Es ist zwar theoretisch möglich, einen Peltier-Kühler an der Kaltlötstelle einzusetzen, um die Temperatur an der Kaltlötstelle konstant zu halten und so die Notwendigkeit einer Kompensation zu eliminieren. Dieser Ansatz wäre jedoch in den meisten Anwendungen unpraktisch und kostenintensiv und findet deshalb nur in sehr speziellen Thermoelement-Messkreisen Anwendung.
Methode 3: Direkte Messung der tatsächlichen Umgebungstemperatur direkt an der Kaltlötstelle
Das mittlerweile verbreitetste Verfahren ist die direkte Messung der Temperatur an der Kaltlötstelle und die anschließende Kompensation mithilfe von Software. Dies wurde mit dem Aufkommen von Mikroprozessortechnik und Softwarealgorithmen möglich.
Bei dieser Methode wird ein separater Temperatursensor, oft ein hochpräziser Widerstandsthermometer oder ein Thermistor, verwendet, um die Temperatur an der Kaltlötstelle zu messen. Diese Information wird dann zur Kompensation des Thermoelementsignals genutzt. Die Kompensation erfolgt durch eine Umrechnung der gemessenen Kaltlötstellentemperatur in eine entsprechende Thermoelementspannung unter Verwendung der bekannten Thermoelementspannungs-Temperatur-Beziehung (Seebeck-Kurve). Diese "Kompensations-Spannung" wird dann vom gemessenen Thermoelementsignal abgezogen, um nur das Signal der "heißen" Verbindungsstelle (dem Messpunkt) zu erhalten. Es ist wichtig zu beachten, dass die Qualität der Kompensation stark von der Präzision, Stabilität und dem Ansprechverhalten des verwendeten Kaltlötstellen-Temperatursensors abhängt. Darüber hinaus muss die Kaltlötstelle gut thermisch isoliert sein, um Störungen durch äußere Temperaturschwankungen zu minimieren.
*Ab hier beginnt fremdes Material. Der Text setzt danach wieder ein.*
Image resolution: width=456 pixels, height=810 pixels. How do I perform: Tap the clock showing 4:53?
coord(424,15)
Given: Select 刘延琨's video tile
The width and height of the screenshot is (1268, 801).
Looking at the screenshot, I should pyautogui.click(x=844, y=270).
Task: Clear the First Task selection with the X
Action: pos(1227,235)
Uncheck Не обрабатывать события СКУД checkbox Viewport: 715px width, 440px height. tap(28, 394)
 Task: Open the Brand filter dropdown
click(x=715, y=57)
Auch dieses Messprinzip findet bei den Kaye Messwertschreibern Anwendung. Schon die erste Kaye Digistrip Produktfamilie nutzte diese Methode, und auch die modernen Kaye AVS Validatoren verwenden diese Kompensationsmöglichkeit direkt an der Verbindungsstelle im SIM (Sensor Input Module), an dem alle Thermoelemente angeschlossen werden.
Fazit
Zusammenfassend lässt sich festhalten, dass die grundlegenden Forschungserkenntnisse des Firmengründers Dr. Kaye kontinuierlich in industrielle Lösungen aus dem Hause Kaye umgesetzt wurden und weiterhin werden. Eine stetige Anpassung, basierend auf neuen, präziseren und schnelleren elektronischen Komponenten auf Mikrochip-Basis, ist integraler Bestandteil der Entwicklungsphilosophie bei Kaye. Interessanterweise bleiben die physikalischen Grundkenntnisse seit den Anfangstagen der Firmengründung gleich, und verdeutlichen die zeitlose Relevanz und Anwendbarkeit dieser wissenschaftlichen Prinzipien.